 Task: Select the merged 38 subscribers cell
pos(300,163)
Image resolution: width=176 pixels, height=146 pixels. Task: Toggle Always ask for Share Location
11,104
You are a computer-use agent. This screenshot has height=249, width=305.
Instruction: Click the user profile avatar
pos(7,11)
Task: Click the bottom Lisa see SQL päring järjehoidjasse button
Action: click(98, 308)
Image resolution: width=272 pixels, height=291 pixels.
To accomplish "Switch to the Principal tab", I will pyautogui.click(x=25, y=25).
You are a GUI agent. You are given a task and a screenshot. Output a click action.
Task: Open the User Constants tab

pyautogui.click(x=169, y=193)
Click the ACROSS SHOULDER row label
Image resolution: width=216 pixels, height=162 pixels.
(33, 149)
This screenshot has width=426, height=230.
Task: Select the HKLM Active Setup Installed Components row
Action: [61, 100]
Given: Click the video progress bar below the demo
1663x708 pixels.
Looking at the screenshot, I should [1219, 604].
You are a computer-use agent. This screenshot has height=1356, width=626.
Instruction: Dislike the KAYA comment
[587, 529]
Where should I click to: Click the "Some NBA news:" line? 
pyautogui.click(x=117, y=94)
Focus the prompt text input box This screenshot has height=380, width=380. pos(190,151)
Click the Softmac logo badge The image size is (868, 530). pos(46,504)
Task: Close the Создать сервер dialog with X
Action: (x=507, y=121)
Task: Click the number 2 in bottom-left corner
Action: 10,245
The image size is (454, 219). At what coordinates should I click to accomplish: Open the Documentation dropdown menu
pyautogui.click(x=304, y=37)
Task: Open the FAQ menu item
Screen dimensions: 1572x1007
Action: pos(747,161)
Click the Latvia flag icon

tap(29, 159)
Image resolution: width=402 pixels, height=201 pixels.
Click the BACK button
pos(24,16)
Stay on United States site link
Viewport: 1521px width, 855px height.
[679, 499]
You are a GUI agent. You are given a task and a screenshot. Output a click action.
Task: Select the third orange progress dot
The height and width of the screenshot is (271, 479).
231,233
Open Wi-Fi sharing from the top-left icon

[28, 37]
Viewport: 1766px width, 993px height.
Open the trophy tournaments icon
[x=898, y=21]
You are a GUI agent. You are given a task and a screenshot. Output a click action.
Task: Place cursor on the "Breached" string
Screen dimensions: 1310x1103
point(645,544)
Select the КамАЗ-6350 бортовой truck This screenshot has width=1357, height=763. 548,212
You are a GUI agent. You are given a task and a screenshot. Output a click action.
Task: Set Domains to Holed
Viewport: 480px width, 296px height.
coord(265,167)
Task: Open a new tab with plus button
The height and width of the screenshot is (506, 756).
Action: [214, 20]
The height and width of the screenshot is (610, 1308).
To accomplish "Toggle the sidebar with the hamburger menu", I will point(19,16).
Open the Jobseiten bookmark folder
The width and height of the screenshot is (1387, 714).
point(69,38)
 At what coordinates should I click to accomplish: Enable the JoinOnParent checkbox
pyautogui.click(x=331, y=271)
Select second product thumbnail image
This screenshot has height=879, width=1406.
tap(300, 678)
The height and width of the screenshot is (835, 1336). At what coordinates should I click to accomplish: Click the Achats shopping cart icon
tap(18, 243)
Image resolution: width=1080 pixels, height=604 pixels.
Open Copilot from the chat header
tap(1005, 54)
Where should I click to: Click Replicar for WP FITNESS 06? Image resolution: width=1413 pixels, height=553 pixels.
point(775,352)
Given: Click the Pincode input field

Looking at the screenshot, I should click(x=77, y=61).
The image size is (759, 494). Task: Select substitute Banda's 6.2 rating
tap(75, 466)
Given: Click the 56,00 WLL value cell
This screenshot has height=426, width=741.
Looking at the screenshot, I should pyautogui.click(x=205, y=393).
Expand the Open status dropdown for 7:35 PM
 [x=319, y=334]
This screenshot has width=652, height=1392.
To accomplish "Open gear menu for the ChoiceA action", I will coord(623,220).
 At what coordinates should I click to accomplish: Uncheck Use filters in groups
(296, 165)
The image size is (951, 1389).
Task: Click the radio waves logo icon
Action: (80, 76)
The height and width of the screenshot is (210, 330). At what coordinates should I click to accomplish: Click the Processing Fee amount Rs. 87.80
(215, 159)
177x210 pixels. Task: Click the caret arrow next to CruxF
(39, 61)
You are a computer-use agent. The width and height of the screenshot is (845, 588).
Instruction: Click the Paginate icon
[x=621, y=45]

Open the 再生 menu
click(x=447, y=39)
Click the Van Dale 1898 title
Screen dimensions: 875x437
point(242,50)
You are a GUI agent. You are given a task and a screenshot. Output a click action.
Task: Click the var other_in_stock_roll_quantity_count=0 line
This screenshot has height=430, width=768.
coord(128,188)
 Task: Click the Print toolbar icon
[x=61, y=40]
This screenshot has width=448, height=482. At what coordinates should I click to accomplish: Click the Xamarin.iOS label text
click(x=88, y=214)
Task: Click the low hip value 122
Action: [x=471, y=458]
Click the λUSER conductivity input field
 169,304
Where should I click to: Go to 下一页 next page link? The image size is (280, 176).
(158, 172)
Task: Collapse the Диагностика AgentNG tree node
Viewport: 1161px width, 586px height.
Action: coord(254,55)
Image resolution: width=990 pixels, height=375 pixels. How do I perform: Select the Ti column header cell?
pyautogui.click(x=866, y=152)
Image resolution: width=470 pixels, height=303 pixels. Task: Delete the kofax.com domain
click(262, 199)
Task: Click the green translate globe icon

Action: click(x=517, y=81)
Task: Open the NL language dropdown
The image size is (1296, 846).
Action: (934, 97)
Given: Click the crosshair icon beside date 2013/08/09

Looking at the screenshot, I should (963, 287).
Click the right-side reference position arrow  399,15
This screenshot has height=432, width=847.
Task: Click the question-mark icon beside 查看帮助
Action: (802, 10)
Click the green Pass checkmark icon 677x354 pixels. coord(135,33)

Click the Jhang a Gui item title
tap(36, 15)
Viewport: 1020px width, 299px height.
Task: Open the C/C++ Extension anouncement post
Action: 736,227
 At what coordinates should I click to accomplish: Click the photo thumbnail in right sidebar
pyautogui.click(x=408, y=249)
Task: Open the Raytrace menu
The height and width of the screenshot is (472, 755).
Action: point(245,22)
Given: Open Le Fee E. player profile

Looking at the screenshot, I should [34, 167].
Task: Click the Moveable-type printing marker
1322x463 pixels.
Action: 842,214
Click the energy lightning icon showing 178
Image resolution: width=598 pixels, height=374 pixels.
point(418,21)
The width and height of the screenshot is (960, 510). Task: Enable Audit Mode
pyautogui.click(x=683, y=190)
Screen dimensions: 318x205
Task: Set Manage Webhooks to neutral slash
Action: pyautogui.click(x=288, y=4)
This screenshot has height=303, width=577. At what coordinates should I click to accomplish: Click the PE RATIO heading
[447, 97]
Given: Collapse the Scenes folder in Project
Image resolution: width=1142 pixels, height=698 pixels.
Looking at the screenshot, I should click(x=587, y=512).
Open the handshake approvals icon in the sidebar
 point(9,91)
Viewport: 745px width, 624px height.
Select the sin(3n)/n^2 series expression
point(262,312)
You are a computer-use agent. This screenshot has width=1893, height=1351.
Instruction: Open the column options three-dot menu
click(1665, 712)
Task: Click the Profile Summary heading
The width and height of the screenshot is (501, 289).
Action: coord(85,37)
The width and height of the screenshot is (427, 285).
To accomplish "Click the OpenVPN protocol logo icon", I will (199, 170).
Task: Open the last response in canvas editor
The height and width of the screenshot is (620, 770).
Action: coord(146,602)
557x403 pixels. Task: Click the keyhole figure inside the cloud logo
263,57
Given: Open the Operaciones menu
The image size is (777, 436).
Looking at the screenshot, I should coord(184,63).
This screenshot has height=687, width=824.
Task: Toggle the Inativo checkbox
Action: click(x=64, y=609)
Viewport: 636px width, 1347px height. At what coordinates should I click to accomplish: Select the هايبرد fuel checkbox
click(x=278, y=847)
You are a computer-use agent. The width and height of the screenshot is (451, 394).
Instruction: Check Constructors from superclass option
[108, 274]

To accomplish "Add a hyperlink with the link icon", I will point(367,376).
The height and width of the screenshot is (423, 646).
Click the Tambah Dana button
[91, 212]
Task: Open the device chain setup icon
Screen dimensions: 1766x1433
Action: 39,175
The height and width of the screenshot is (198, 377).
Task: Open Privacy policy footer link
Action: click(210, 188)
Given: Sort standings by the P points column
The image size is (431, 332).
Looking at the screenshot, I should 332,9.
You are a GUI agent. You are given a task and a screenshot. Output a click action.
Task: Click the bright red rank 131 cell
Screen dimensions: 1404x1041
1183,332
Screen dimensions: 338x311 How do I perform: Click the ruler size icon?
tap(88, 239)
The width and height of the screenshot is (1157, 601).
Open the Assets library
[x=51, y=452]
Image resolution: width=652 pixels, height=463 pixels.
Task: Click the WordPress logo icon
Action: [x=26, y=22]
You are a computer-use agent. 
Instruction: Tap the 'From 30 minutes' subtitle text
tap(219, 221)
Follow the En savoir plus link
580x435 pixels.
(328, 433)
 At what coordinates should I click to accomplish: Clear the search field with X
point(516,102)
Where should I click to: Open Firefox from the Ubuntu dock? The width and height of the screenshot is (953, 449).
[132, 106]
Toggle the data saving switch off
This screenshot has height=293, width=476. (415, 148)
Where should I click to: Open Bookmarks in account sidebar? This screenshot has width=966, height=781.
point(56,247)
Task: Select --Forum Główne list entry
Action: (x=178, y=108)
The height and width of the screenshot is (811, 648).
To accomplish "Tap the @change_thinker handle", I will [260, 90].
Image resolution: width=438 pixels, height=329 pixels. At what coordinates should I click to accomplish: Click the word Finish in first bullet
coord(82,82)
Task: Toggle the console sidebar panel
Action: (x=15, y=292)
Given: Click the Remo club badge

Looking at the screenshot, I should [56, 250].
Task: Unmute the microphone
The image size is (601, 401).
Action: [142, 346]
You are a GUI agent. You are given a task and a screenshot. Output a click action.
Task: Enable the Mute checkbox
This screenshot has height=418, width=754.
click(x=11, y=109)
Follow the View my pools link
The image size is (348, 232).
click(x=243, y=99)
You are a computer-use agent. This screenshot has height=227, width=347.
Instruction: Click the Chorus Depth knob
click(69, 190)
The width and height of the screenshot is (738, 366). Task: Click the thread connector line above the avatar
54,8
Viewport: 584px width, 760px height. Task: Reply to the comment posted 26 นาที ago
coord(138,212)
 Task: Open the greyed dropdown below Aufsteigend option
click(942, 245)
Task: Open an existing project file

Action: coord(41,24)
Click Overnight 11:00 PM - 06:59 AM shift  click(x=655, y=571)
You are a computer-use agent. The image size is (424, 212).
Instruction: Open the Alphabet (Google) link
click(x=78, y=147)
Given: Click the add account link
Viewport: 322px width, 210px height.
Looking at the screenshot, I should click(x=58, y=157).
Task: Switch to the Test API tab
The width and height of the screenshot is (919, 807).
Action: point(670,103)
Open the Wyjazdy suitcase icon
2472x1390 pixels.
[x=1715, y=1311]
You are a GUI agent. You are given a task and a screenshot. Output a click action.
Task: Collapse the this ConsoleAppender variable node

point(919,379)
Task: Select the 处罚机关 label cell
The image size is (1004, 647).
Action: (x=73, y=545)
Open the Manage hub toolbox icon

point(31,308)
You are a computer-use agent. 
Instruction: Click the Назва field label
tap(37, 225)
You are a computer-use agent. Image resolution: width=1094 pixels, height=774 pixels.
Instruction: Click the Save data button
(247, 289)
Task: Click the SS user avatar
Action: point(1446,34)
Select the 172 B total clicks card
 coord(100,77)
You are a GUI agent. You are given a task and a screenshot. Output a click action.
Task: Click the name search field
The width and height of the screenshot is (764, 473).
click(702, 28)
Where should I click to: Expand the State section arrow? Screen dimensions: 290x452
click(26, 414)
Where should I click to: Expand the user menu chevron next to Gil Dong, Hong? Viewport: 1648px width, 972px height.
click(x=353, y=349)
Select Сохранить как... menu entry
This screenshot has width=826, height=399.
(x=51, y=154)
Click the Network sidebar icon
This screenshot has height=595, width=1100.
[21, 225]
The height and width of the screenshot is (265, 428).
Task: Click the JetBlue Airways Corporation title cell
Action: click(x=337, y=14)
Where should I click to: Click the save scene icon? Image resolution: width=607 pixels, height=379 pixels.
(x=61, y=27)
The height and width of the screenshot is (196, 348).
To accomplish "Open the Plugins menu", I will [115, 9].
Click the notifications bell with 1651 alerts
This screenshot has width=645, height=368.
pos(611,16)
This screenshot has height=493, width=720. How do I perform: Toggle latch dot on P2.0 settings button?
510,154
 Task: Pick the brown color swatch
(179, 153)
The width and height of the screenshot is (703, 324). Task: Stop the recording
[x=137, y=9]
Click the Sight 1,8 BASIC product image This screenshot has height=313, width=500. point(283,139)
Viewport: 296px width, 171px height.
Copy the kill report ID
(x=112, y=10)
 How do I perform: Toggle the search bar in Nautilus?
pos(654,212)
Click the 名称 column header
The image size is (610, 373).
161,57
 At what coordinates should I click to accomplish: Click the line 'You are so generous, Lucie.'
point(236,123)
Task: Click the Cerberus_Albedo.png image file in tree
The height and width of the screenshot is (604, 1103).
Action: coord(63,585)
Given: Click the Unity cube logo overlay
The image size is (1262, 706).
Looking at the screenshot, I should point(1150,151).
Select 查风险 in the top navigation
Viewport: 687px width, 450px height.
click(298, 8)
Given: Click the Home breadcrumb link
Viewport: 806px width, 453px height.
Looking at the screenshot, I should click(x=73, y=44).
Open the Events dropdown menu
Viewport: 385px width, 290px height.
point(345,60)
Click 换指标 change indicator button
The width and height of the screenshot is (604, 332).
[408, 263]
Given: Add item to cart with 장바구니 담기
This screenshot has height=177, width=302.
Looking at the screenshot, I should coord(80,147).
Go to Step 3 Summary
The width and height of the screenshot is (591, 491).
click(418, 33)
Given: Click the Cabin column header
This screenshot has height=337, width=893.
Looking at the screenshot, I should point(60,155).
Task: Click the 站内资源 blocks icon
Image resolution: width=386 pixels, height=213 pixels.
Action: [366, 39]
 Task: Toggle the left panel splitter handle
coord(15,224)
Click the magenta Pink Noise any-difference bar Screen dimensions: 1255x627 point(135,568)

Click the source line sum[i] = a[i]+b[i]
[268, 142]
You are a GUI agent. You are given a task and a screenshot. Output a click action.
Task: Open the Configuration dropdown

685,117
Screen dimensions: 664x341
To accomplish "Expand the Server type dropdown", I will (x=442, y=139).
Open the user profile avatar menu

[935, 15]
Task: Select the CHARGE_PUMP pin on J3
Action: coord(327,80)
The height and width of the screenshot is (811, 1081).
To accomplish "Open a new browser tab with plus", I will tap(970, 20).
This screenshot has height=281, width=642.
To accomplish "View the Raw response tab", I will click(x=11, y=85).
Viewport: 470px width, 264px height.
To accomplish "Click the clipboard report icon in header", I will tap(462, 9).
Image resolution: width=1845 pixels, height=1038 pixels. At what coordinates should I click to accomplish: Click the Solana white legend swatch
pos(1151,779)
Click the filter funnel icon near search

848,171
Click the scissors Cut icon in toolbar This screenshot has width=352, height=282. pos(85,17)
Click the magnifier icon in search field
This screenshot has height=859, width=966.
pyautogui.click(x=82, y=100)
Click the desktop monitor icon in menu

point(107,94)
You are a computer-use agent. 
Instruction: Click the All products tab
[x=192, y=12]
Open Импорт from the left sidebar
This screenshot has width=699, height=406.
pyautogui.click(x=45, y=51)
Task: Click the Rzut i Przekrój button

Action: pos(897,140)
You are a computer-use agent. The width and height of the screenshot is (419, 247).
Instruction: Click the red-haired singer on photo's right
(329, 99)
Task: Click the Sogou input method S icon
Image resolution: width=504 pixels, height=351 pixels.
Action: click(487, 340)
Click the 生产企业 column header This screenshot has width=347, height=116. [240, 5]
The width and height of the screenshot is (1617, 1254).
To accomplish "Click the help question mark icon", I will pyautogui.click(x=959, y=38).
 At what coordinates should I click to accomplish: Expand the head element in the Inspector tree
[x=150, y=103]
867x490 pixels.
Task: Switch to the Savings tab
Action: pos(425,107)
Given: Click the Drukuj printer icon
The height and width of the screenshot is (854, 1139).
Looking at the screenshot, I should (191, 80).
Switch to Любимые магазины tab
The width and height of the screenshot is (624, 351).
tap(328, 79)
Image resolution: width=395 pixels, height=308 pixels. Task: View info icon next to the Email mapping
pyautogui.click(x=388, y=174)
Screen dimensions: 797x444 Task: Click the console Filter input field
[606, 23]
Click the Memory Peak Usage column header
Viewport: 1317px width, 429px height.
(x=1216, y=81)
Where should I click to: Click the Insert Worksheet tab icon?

• [EXERCISE OBJECTIVE]:
Pull out each line in the entries above that contains the word "swatch" and list those lines.

• [IN RESPONSE]:
 Task: Pick the brown color swatch
Image resolution: width=1845 pixels, height=1038 pixels. At what coordinates should I click to accomplish: Click the Solana white legend swatch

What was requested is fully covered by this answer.